More important, hydrocortisone decreased the LPS induced NF-κB1 nuclear translocation in II genotypes (LPS + hydrocortison: 25% ± 11) but failed to inhibit NF-κB1 nuclear translocation in DD genotypes (52% ± 15%; p<0.01). Thus, following hydrocortisone the DD genotype is associated with a persistently high NF-κB nuclear translocation in response to LPS. In contrast, we observed no evidence for differences in the percentage of NF-κB positive cells between unstimulated and hydrocortisone treated cells (all p>0.05).

30-day mortality in patients with septic shock when stratified by NFKB1 promoter polymorphism genotype (−94ins/delATTG) and hydrocortisone therapy

30-day mortality markedly differed between the four cohorts as defined by the NFKB1 insertion/deletion (−94ins/delATTG) polymorphism genotype status and administration or not of hydrocortisone (p<0.0001; Figure 2). Onehundredandfour of 160 patients received hydrocortisone therapy at the discretion of the intensivist in charge. In the crude analysis which included all patients and ignored possible confounders the estimated 30-day mortality was 57.6% (34/60 patients) for combined ID/DD genotypes with hydrocortisone therapy but was only 24.4% (11/45 patients) in II genotype individuals with hydrocortisone therapy (p<0.0001 for the comparison of these two subgroups). Furthermore, 30-day mortality was 22.2% (8/36) in ID/DD genotypes without hydrocortisone and 25.0% (5/20 patients) in II genotypes without hydrocortisone therapy.

Results obtained from the propensity score matching were similar to those obtained from the crude model (p = 0.001, Figure 3) although they were based on a smaller sample of 2x24 patients matched for hydrocortisone therapy. In addition, sensitivity analyses for a dichotomized 30-day mortality outcome were performed, and led to the same conclusions (data not shown).

Cox regression analysis

The results of the univariate and multivariable Cox analyses are displayed in table 2. The univariate analysis revealed that both the NFKB1 polymorphism genotype status (HR for the ID/DD genotype: 1.91, 95% CI (1.08;3.36), p = 0.03) and administered hydrocortisone therapy (HR: 2.15, 95% CI (1.16;3.98), p = 0.02) were prognostic factors for 30-day survival. However, the combination of both ID/DD genotype and administered hydrocortisone therapy showed the largest impact (HR: 3.18, 95% CI (1.61;6.28), p = 0.001). Formally, this is also underlined by an interaction term (p = 0.10) in a model with genotype and hydrocortisone therapy main effects and their interaction. Our results remained robust in the multivariate analyses (model 1 and 2; table 2) in which arterial pressure and dialysis were additionally considered and in sensitivity analyses with automatic forward and backward variable selection (data not shown).

Characteristics of patients with septic shock stratified by NFKB1 promoter polymorphism genotype (−94ins/delATTG) and hydrocortisone therapy

All patients had severe sepsis with septic shock and were mechanically ventilated at the time of study inclusion.

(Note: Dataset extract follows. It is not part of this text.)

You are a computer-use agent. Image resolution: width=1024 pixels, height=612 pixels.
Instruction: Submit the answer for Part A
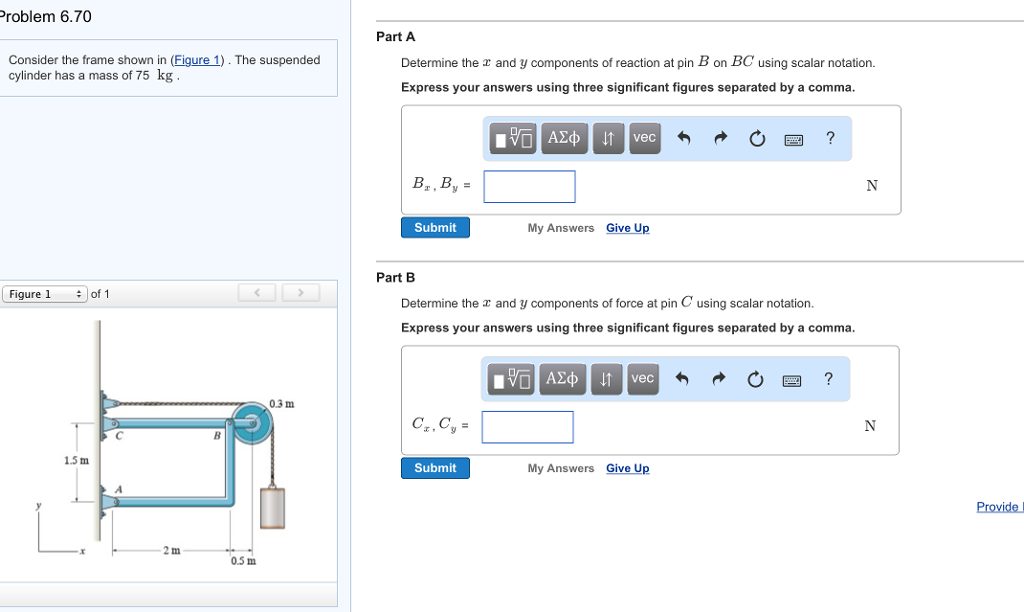(x=435, y=227)
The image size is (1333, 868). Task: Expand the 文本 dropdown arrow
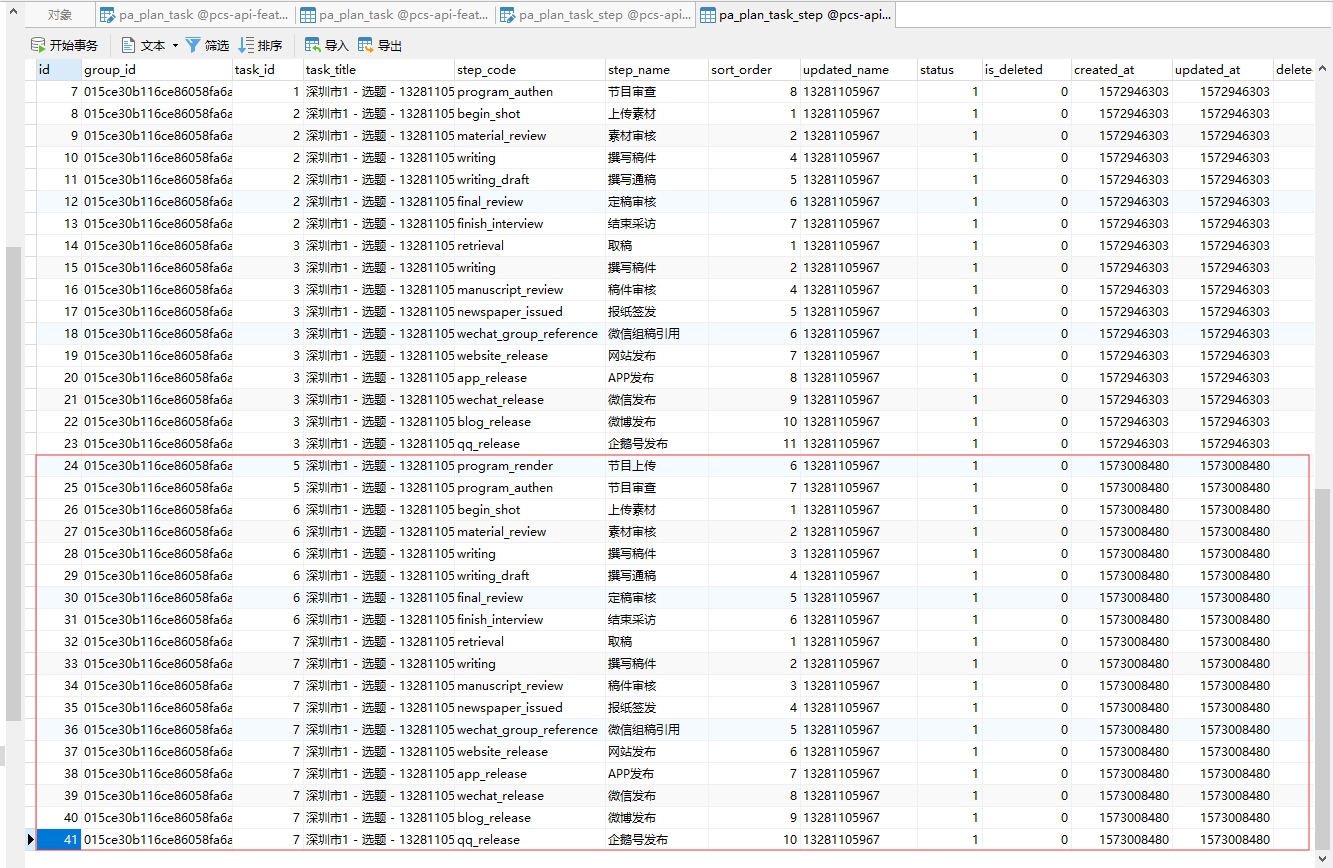(x=175, y=45)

Detailed characteristics of the patients are shown in Table 1 when stratified by the four subgroups based on the combination of NFKB1 genotype and hydrocortisone therapy. We observed some evidence for subgroup differences (explorative p-values ≤ 0.05) for age (slightly higher age for patients with insertion genotype who were not treated with hydrocortisone) and pro-calcitonin concentrations (higher in hydrocortisone treated patients). For other important patients characteristics no evidence for any cohort differences was observable. In particular, no differences were seen between subgroups for the severity of illness, as assessed by SAPS II and SOFA.

Discussion

Our study shows, that a common genetic variation in the promoter of NFKB1 (insertion–deletion polymorphism −94ins/delATTG) contributes to the outcome of patients with septic shock treated with hydrocortisone. Of note, hydrocortisone treatment in deletion allele carriers is 1) a strong and independent predictor for 30-day mortality and 2) fails to inhibit the lipopolysaccharide induced nuclear translocation of NF-κB1 in monocytes. This may reconcile the previous heterogeneous results regarding the benefit of hydrocortisone administration in septic shock.

Hydrocortisone therapy in D allele carriers of the NFKB1 insertion/deletion (−94ins/delATTG) polymorphism was a strong and independent prognostic factor for 30-day mortality. Thus, D allele carriers undergoing hydrocortisone therapy in septic shock had a more than 3-fold increased risk for death compared to D allele carriers without hydrocortisone therapy as well as the homozygous insertion genotype independent of hydrocortisone therapy. Our observation remained robust in multivariate regression analysis when controlling for other potential prognostic factors. Since one might assume that the observed effect might be due to an a priori bias on part of the intensivist assigning or not a patient to hydrocortisone therapy, we also analysed our data using the propensity score matching methodology [13], [27]. Again, 30-day mortality was worst in septic shock patients who received hydrocortisone therapy and who carried the ID/DD genotype. Thus, our data show that the heterogeneous results regarding corticoid therapy in septic shock might in part be due to the genetic variation -94ins/delATTG in the promoter of NFKB1.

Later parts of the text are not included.